How to complete this task >> Look below for the line containing "The width and", then write out that line and every line after it to the end, exactly, minus the pictures.

Task material >>
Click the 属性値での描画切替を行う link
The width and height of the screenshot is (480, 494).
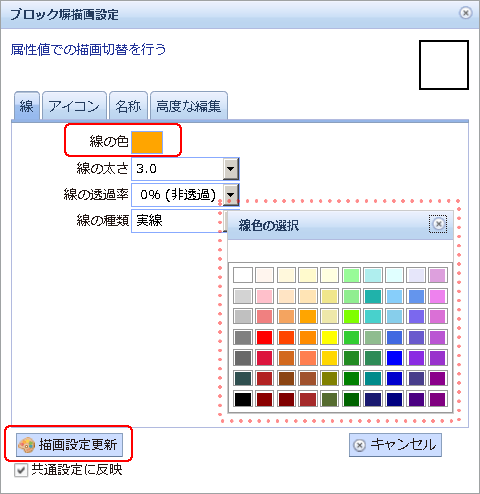pos(88,50)
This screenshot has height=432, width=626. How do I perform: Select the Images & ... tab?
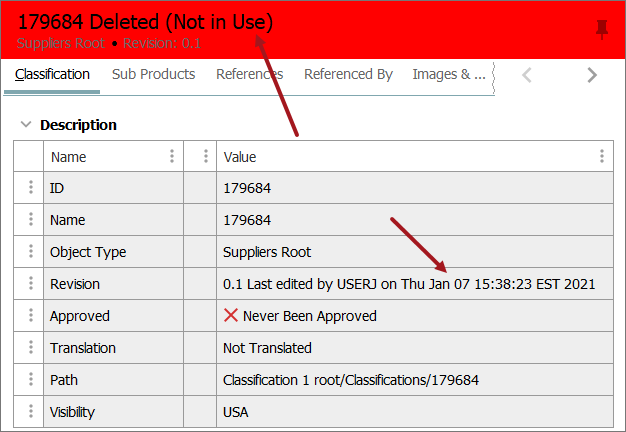tap(449, 74)
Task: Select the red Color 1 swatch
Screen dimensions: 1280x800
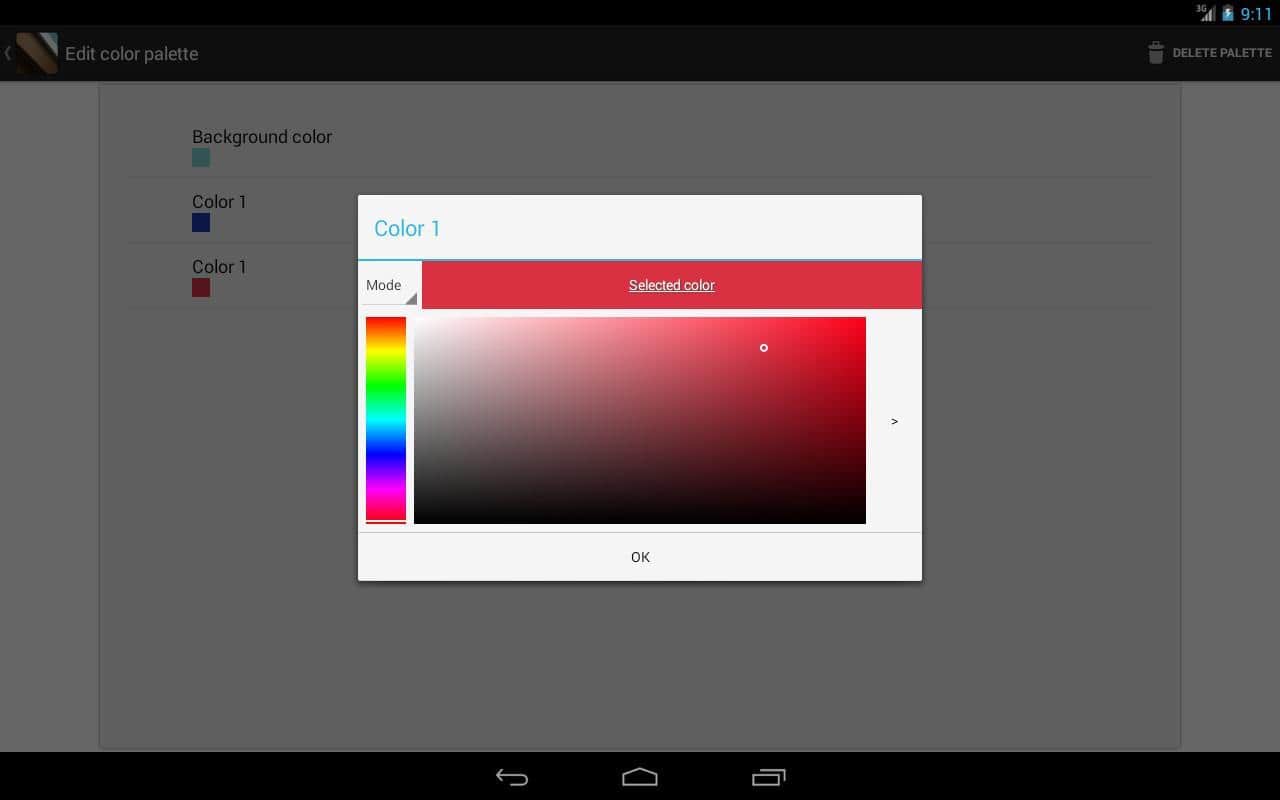Action: pos(201,288)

Written solution >>
The width and height of the screenshot is (480, 494).
pos(88,50)
This screenshot has height=432, width=626. How do I perform: Select the Images & ... tab?
tap(449, 74)
Task: Select the red Color 1 swatch
Screen dimensions: 1280x800
Action: pos(201,288)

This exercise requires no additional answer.